──────── INFORMATION PROVIDED ────────

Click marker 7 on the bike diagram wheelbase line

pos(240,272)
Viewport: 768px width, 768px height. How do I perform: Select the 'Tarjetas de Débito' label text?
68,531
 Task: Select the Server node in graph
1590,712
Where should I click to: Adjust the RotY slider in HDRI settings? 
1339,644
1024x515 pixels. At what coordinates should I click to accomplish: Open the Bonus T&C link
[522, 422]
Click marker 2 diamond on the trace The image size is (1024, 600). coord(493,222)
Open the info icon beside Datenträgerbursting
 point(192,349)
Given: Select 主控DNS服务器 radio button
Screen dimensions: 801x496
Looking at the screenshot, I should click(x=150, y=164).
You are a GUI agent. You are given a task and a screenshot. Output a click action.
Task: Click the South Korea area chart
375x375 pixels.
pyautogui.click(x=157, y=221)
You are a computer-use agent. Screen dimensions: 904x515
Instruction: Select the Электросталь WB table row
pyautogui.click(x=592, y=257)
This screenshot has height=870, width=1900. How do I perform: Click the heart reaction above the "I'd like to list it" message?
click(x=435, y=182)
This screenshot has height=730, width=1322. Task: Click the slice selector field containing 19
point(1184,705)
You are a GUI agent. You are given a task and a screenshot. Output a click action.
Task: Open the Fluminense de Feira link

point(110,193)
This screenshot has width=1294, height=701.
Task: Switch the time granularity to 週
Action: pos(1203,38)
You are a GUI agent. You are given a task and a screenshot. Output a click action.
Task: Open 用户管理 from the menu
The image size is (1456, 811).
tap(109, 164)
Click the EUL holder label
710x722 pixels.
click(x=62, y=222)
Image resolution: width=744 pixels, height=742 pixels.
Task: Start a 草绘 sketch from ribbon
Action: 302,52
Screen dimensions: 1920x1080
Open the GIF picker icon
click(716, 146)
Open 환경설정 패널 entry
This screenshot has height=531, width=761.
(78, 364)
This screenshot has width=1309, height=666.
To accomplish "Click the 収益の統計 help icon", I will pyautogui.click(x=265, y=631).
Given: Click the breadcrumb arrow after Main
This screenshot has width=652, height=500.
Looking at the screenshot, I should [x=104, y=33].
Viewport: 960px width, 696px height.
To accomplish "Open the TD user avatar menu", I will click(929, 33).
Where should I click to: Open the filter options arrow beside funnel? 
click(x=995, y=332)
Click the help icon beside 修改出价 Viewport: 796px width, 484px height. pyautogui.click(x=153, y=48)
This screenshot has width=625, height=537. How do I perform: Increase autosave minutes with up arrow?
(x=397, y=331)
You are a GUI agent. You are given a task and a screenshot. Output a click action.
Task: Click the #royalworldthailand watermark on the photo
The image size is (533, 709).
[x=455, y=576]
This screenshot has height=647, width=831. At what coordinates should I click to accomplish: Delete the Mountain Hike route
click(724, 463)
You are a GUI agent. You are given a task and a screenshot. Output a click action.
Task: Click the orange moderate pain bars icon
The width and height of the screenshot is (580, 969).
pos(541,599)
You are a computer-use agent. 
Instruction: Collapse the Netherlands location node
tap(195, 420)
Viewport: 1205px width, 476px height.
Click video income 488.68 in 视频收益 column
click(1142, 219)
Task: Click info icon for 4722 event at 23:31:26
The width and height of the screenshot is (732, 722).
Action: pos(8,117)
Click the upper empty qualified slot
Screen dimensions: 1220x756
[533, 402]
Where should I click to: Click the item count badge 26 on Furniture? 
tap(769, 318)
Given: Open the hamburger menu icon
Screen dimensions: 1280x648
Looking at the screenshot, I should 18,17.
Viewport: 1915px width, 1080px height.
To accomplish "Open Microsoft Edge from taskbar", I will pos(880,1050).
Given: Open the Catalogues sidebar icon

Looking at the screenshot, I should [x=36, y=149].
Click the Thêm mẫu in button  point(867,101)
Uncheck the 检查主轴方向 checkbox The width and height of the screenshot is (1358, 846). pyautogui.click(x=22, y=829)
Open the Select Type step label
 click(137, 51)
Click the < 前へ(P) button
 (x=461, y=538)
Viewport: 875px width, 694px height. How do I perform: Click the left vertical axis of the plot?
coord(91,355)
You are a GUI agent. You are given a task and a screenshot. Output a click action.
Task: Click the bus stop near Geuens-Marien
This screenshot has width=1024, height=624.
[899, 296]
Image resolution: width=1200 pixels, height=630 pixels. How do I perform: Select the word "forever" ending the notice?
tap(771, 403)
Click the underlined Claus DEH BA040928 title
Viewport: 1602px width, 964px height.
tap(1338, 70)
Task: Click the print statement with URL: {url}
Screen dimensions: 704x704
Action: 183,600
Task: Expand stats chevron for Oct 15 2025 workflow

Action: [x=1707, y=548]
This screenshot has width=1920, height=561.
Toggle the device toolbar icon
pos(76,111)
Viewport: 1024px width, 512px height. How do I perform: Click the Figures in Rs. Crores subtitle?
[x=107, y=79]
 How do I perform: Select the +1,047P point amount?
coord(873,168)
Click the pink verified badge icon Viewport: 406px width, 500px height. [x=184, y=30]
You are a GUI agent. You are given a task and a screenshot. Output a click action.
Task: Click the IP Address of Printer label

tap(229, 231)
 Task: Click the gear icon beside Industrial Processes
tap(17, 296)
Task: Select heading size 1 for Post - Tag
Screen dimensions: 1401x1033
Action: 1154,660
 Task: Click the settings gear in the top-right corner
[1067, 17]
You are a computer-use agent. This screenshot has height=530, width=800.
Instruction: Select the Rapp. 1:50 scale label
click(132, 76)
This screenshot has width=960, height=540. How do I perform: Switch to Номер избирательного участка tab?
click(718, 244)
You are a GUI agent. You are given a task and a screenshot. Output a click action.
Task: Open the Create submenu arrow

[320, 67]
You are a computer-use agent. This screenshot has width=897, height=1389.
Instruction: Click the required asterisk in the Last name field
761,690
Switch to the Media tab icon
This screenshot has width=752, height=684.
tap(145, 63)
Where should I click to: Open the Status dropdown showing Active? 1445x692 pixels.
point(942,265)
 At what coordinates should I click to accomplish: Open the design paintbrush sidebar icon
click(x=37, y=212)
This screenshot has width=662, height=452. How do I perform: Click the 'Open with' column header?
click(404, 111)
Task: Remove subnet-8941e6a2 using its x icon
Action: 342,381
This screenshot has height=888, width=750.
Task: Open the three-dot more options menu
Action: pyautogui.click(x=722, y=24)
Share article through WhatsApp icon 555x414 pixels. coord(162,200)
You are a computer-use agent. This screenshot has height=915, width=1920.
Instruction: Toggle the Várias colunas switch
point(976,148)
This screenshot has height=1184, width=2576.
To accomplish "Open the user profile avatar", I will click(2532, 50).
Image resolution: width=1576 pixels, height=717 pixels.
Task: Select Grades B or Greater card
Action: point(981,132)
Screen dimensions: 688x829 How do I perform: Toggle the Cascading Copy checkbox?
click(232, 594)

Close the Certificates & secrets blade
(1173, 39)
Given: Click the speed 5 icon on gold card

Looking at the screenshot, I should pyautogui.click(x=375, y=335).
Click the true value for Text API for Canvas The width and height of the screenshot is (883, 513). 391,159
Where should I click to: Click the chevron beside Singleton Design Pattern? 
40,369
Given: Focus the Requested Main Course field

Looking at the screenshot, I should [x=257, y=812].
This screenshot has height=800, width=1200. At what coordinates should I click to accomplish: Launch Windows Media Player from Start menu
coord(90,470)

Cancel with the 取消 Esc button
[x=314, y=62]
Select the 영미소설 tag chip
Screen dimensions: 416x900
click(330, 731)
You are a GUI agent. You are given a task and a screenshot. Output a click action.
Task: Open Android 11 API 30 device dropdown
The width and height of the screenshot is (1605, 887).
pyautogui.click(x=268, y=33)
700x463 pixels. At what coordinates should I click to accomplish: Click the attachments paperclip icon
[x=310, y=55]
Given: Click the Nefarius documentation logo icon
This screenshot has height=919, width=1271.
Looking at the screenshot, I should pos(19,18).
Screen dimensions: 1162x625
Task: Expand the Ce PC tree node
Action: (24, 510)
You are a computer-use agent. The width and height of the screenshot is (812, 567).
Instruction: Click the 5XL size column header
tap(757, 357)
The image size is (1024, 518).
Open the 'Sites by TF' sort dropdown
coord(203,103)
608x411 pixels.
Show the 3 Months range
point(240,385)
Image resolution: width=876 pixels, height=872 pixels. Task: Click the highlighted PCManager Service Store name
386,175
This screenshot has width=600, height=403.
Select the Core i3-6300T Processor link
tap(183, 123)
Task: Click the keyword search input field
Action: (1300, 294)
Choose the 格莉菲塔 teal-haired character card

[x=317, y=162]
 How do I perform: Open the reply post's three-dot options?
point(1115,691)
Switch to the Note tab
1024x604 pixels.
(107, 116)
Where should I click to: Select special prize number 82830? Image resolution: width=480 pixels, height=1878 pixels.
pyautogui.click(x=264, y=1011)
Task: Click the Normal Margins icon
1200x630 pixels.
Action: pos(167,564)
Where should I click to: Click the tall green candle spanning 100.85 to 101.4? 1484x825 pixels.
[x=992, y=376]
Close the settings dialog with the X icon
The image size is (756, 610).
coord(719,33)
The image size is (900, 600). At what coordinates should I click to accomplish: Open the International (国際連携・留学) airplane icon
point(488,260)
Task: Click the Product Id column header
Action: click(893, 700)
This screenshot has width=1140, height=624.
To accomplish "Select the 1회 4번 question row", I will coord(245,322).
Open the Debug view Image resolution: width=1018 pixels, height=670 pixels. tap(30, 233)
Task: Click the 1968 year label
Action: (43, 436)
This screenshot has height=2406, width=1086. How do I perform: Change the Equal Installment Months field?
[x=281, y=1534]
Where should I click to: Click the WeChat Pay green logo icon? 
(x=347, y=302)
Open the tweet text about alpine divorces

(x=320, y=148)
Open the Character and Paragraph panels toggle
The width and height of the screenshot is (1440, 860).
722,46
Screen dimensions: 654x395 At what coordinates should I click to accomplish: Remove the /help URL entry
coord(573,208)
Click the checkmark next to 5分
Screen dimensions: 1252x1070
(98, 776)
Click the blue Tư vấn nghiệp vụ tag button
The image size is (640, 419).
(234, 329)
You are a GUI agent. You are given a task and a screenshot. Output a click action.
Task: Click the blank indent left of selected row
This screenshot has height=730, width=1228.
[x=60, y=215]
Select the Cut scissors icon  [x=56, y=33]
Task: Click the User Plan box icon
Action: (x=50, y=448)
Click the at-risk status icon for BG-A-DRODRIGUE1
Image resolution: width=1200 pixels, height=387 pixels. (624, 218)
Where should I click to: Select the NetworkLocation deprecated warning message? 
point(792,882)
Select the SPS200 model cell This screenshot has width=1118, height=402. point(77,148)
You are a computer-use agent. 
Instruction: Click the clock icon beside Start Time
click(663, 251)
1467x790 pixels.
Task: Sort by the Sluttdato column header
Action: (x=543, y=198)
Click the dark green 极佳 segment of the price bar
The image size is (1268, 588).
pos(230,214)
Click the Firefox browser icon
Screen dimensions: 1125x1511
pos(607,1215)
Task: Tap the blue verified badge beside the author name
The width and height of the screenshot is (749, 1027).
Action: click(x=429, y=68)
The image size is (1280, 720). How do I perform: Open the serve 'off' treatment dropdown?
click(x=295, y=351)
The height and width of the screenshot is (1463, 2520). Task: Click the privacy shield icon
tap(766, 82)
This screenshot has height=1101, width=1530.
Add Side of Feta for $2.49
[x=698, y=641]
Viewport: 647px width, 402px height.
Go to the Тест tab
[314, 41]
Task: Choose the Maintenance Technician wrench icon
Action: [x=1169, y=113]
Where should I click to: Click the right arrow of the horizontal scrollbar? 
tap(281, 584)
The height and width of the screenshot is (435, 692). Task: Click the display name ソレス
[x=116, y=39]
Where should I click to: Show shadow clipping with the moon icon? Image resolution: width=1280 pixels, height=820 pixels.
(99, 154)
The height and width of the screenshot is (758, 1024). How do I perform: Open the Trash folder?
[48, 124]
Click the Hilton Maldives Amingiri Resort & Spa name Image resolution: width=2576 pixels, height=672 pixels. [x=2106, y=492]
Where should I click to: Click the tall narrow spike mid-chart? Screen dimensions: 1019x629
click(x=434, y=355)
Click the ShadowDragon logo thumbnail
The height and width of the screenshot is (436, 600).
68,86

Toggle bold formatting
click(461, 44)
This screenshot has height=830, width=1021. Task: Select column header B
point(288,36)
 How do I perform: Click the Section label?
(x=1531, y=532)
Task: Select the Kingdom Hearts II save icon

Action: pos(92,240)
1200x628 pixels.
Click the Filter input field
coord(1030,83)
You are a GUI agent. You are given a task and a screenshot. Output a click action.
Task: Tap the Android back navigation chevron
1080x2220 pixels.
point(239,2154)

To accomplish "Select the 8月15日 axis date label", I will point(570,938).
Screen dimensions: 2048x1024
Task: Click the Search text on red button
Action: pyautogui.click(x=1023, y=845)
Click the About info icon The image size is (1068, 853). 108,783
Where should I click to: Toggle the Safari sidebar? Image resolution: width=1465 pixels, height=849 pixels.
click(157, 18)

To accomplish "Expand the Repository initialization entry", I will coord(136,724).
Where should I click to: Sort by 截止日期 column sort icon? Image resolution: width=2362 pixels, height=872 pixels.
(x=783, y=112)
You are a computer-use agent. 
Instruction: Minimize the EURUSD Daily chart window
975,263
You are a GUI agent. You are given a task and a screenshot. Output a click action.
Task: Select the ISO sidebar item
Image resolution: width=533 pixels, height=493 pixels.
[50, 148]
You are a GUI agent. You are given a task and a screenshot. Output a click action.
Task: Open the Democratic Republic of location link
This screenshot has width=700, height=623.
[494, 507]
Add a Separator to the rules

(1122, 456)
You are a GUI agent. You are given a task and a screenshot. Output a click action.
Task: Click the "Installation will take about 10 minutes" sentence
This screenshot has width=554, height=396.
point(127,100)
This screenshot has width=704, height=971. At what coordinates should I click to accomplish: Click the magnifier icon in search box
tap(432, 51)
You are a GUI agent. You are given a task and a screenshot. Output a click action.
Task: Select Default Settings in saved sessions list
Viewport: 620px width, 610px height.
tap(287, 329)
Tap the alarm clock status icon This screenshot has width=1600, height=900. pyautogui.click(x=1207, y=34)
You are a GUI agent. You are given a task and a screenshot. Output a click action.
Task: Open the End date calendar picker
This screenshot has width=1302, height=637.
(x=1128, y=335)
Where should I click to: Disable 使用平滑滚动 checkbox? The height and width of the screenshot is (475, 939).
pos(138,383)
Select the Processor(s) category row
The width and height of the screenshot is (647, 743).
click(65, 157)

────────

Your response should be each line that includes the word "Android", copied from the records.

• EXERCISE SOLUTION:
Task: Open Android 11 API 30 device dropdown
Task: Tap the Android back navigation chevron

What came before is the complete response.